■ Set task A:
Answer these questions from the RDF data source page, giving each answer on its own line and labeling it (i), (ii) or (iii) to match.
(i) Which library does the file data source use to read local RDF files?
(ii) What does the _key field of each document hold?
(iii) How is the format chosen when rdf_format is None?
■ Set task B:
Does each statement agree with the RDF data source page? Answer yes or no for each and quote the words of the page that decide it.
(i) The SPARQL endpoint data source queries its remote endpoint through SPARQLWrapper.
(ii) The data sources decide which domain-specific literal to use as the storage key.
(iii) rdflib and SPARQLWrapper are optional dependencies of graflo.
■ Set task C: Retype the part of the RDF data source page starting at "Skip to content" and ending at "graflo (see pyproject.toml).".

■ Extract to read:
========

Skip to content

graflo.data_source.rdf

RDF data source hierarchy.

Provides two concrete data sources that share a common abstract parent:

  • :class:RdfFileDataSource – reads local RDF files (Turtle, RDF/XML, N3, JSON-LD, …) via rdflib.
  • :class:SparqlEndpointDataSource – queries a remote SPARQL endpoint (e.g. Apache Fuseki) via SPARQLWrapper.

Both convert RDF triples into flat dictionaries grouped by subject URI, one dict per rdf:Class instance. Each document has _uri (full subject URI) and _key (URI local name — the fragment or last path segment). All other identity decisions (e.g. using a domain-specific literal as the storage key) belong in the schema layer, not here.

Uses rdflib and SPARQLWrapper, which are core dependencies of graflo (see pyproject.toml).

RdfDataSource

Bases: AbstractDataSource, ABC

Abstract base for RDF data sources (file and endpoint).

Captures the fields and batch-yielding logic shared by both :class:RdfFileDataSource and :class:SparqlEndpointDataSource.

Attributes:

Name Type Description
rdf_class str | None

Optional URI of the rdf:Class to filter subjects by.

Source code in graflo/data_source/rdf.py
class RdfDataSource(AbstractDataSource, abc.ABC):
    """Abstract base for RDF data sources (file and endpoint).

    Captures the fields and batch-yielding logic shared by both
    :class:`RdfFileDataSource` and :class:`SparqlEndpointDataSource`.

    Attributes:
        rdf_class: Optional URI of the ``rdf:Class`` to filter subjects by.
    """

    source_type: DataSourceType = DataSourceType.SPARQL
    rdf_class: str | None = Field(
        default=None, description="URI of the rdf:Class to filter by"
    )

    @staticmethod
    def _yield_batches(
        docs: list[dict], batch_size: int, limit: int | None
    ) -> Iterator[list[dict]]:
        """Apply *limit*, then yield *docs* in chunks of *batch_size*."""
        if limit is not None:
            docs = docs[:limit]
        for i in range(0, max(len(docs), 1), batch_size):
            batch = docs[i : i + batch_size]
            if batch:
                yield batch

RdfFileDataSource

Bases: RdfDataSource

Data source for local RDF files.

Parses RDF files using rdflib and yields flat dictionaries grouped by subject URI. Optionally filters by rdf_class so that only instances of a specific class are returned.

Attributes:

Name Type Description
path Path

Path to the RDF file.

rdf_format str | None

Explicit rdflib format string (e.g. "turtle"). When None the format is guessed from the file extension.

Source code in graflo/data_source/rdf.py
class RdfFileDataSource(RdfDataSource):
    """Data source for local RDF files.

========

■ Data:
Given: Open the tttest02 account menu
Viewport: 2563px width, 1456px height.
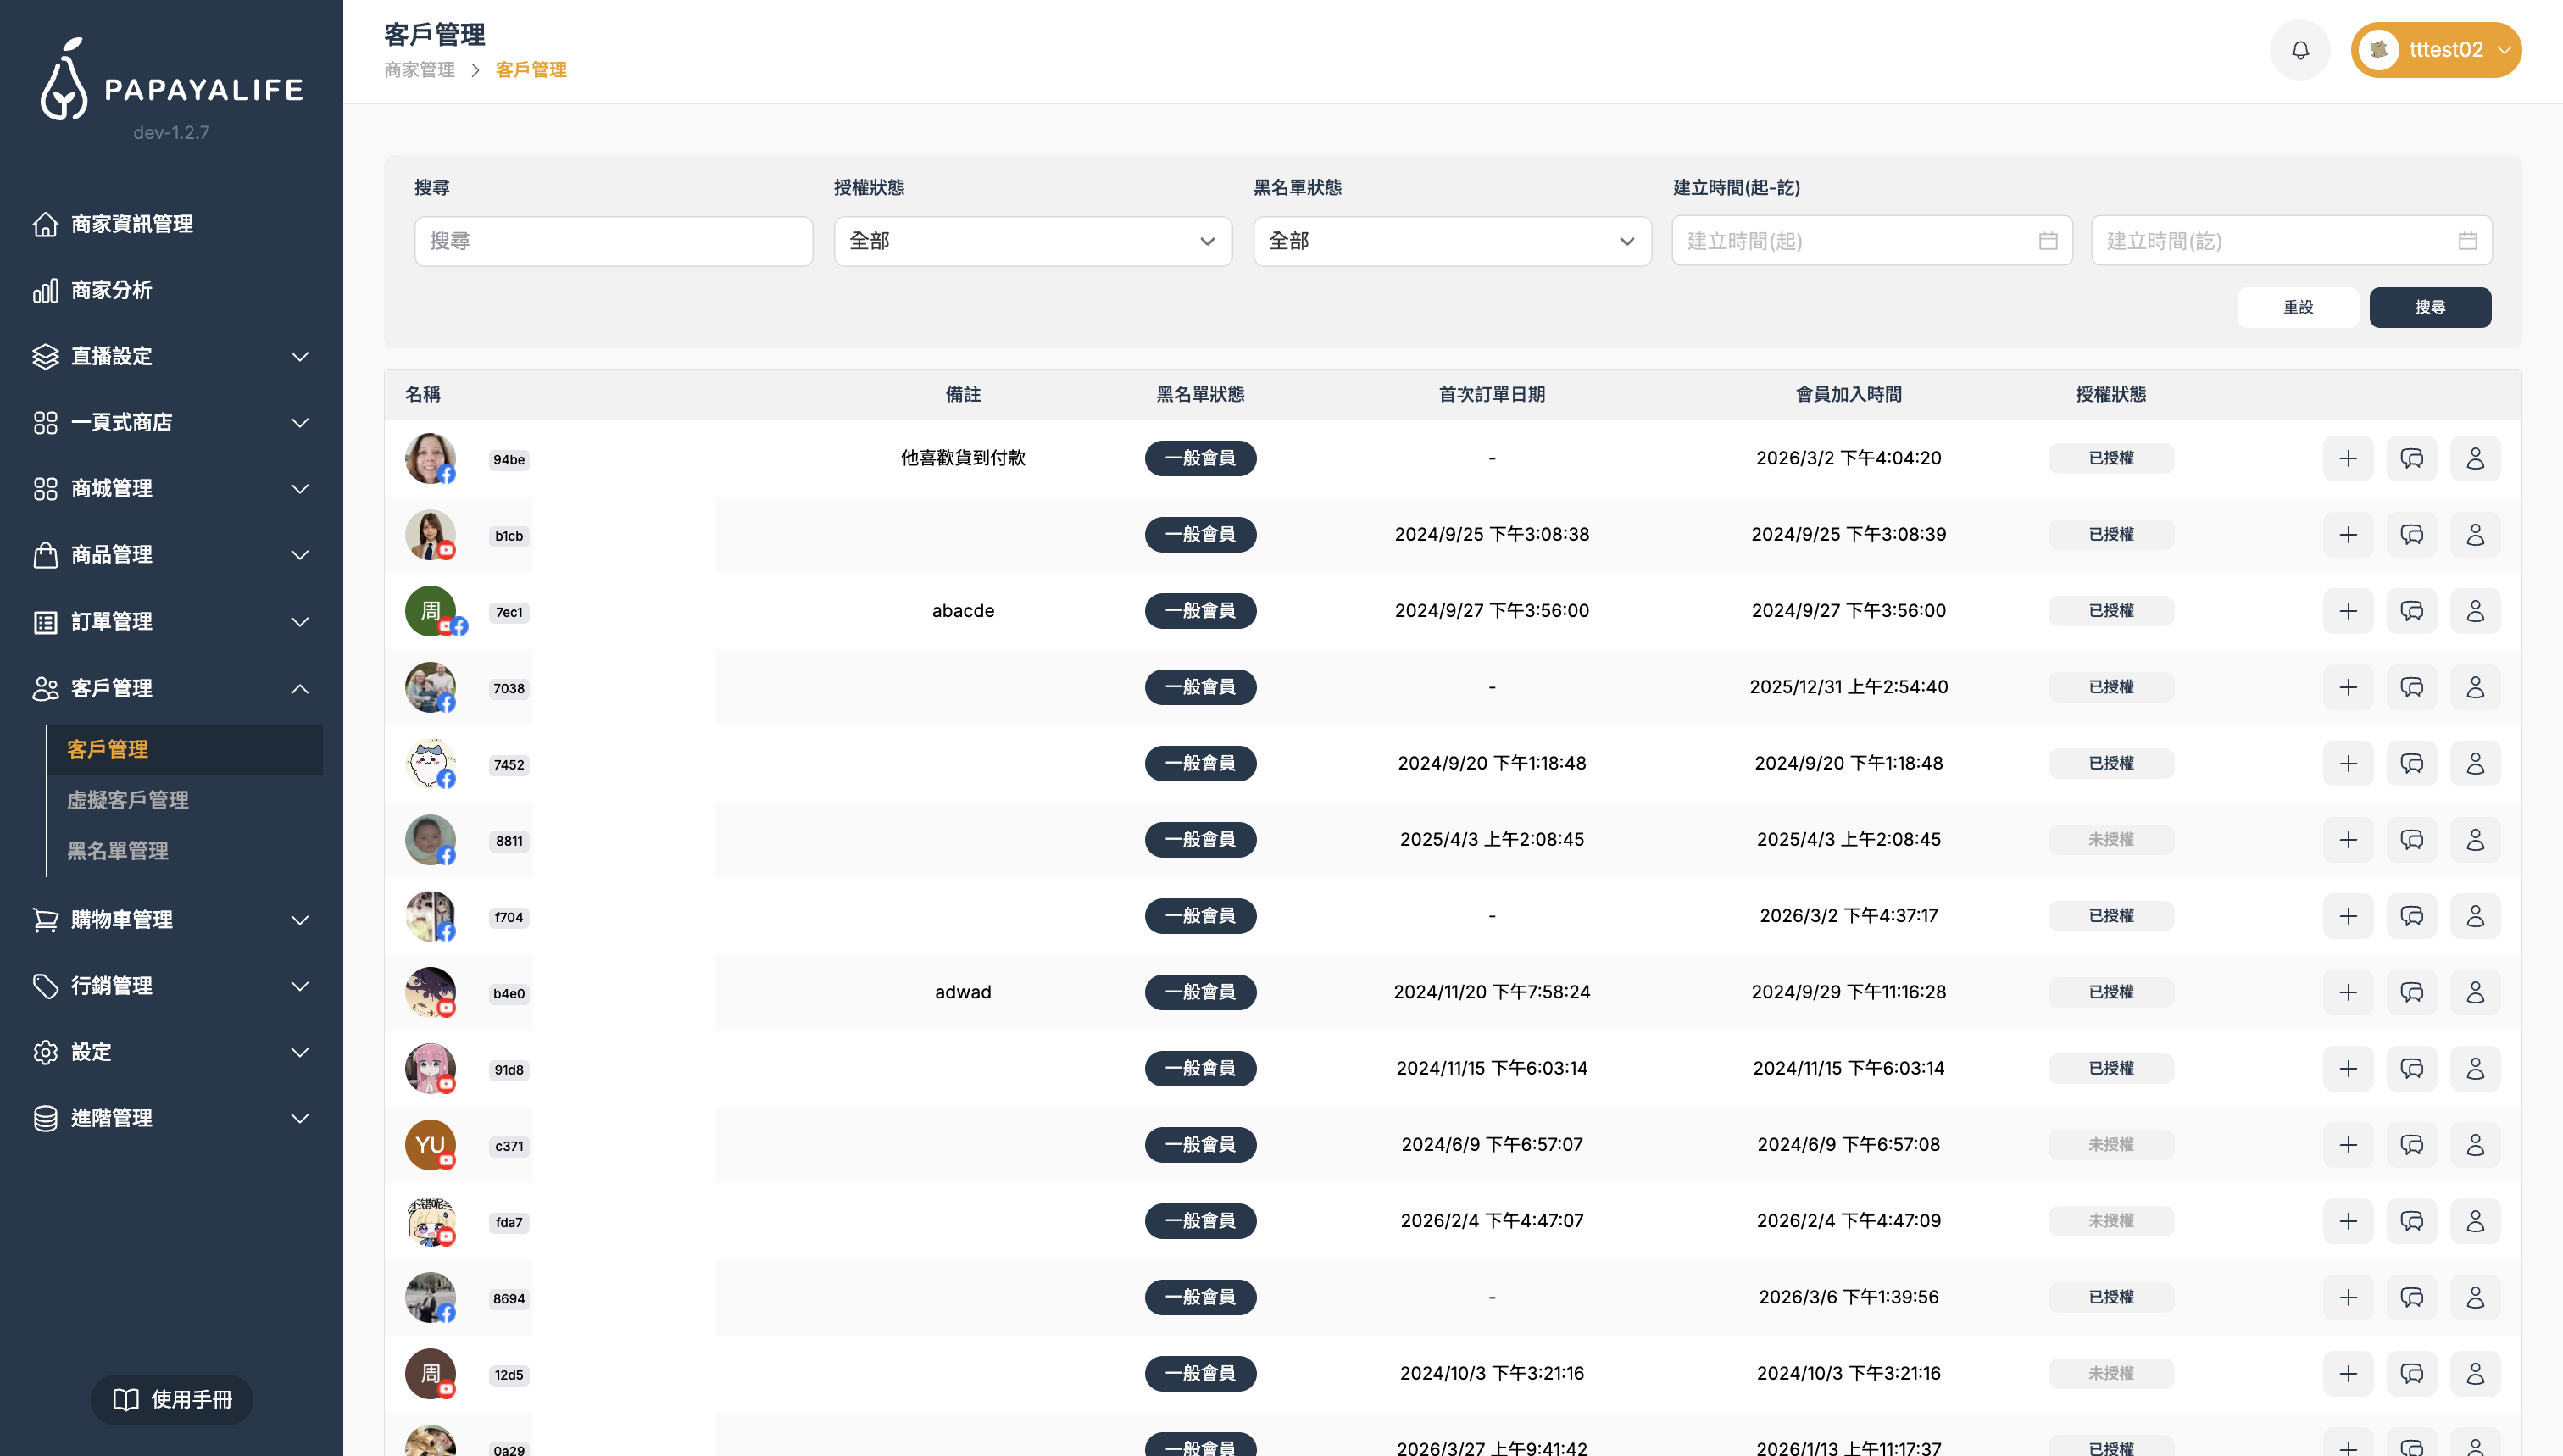Looking at the screenshot, I should tap(2435, 50).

========

■ Problem solution A:
(i) rdflib
(ii) The URI local name, meaning the fragment or last path segment
(iii) It is guessed from the file extension.

■ Problem solution B:
(i) Yes: "queries a remote SPARQL endpoint (e.g. Apache Fuseki) via SPARQLWrapper."
(ii) No: "All other identity decisions (e.g. using a domain-specific literal as the storage key) belong in the schema layer, not here."
(iii) No: "Uses rdflib and SPARQLWrapper, which are core dependencies of graflo"

■ Problem solution C:
Skip to content

graflo.data_source.rdf

RDF data source hierarchy.

Provides two concrete data sources that share a common abstract parent:

  • :class:RdfFileDataSource – reads local RDF files (Turtle, RDF/XML, N3, JSON-LD, …) via rdflib.
  • :class:SparqlEndpointDataSource – queries a remote SPARQL endpoint (e.g. Apache Fuseki) via SPARQLWrapper.

Both convert RDF triples into flat dictionaries grouped by subject URI, one dict per rdf:Class instance. Each document has _uri (full subject URI) and _key (URI local name — the fragment or last path segment). All other identity decisions (e.g. using a domain-specific literal as the storage key) belong in the schema layer, not here.

Uses rdflib and SPARQLWrapper, which are core dependencies of graflo (see pyproject.toml).